Tabii bu anlattığım süreçte görüştüğüm tüm görevlilerin aşırı nazik, sevecen ve pozitif enerji veren yaklaşımları dikkatimi çekti. Yine görüştüğüm tüm görevliler, almam gereken tedbirleri ve rahatsızlık halinde yapmam gerekenleri defalarca anlattılar. Devletin güler yüzünü görmeye pek alışkın olmadığım için bu durumu yadırgadım doğrusu.Maalesef hayatım boyunca devletin yüzünü hep asık gördüm. Kafamda hep bir koyu gri ve asık yüzlü devlet fotoğrafı vardır. Bu sebeple“Ulan bunun altından bir çapanoğlu çıkacak ama dur bakalım başımıza ne gelecek!” diye bayağı telaşlandım.(Hala da kulağım seste…)

Biraz sonra, bu sefer de Sağlık Bakanlığı adına arandım. Bu görevli de başından beri anlattığım sürecin doğru yürütülüp-yürütülmediğini ve yerel görevlilerin her şeyi tam yapıp-yapmadığını sorguladı. O da yapmam gerekenleri bir daha anlatarak geçmiş olsun dileklerini iletti. (Bakanlık adına aramalar daha sonra da birkaç defa tekrarlandı.)

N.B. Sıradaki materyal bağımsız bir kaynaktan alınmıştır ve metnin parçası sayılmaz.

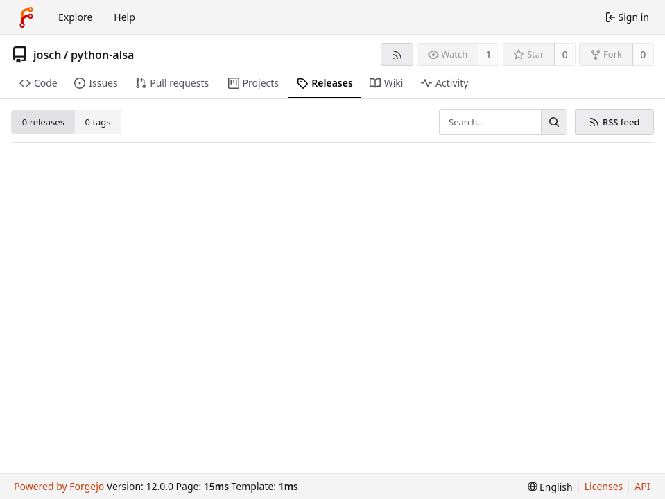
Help (124, 17)
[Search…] (554, 122)
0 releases (43, 122)
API (642, 486)
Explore (75, 17)
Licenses (604, 486)
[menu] (550, 486)
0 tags (98, 122)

CAHİLLİĞİN GÖZÜ KÖR OLSUN! 

Bu iki günde yaşadıklarımı görünce, çok net ortaya çıktı ki; daha önceki “keyfi ev hapsi” idi, bu seferki “karantina”

Daha öncekini uygulayan belli değildi (Daha doğrusu, belliydi ama ortalıkta gözükmüyordu.), bu seferkinin sahibi Sağlık Bakanlığı ve sürekli karşımda. 

Eğer şu andaki bilgilere baştan sahip olsaydım; o ev hapsini verenlerle hak arama noktasında hesaplaşırdım. Ama cahilliğin gözü kör olsun! Zamanında uyanamadık işe. E kapıya polis dayanınca elimiz ayağımıza dolaşmıştı zaten. Karantina süsü verilen ev hapsinin hiçbir yerinde sağlık görevlilerinin olmamasından işkillendim daha sonra ama iş işten geçmiş ve 11.5 gün tutuklu kalmıştım.

Gerçek karantinada ise kolluk kuvvetinin gölgesini bile görmedik. Sürekli sağlık görevlileri ile haşr-neşr olduk. Bu bile farkı ortaya koymaya yetiyor.

SAĞLIK BAKANI İLE TAKIŞMAYI GÖZE ALAMADIM!

Örnek alınmasından bir gün sonra, İlçe Sağlık Müdürlüğü’nden arandım ve test sonucunun negatif çıktığı bildirilerek, sağlık durumum tekrar soruldu ve aynı hatırlatmalar yapıldı. Test sonucu aynı zamanda e-nabız sistemine de girildi.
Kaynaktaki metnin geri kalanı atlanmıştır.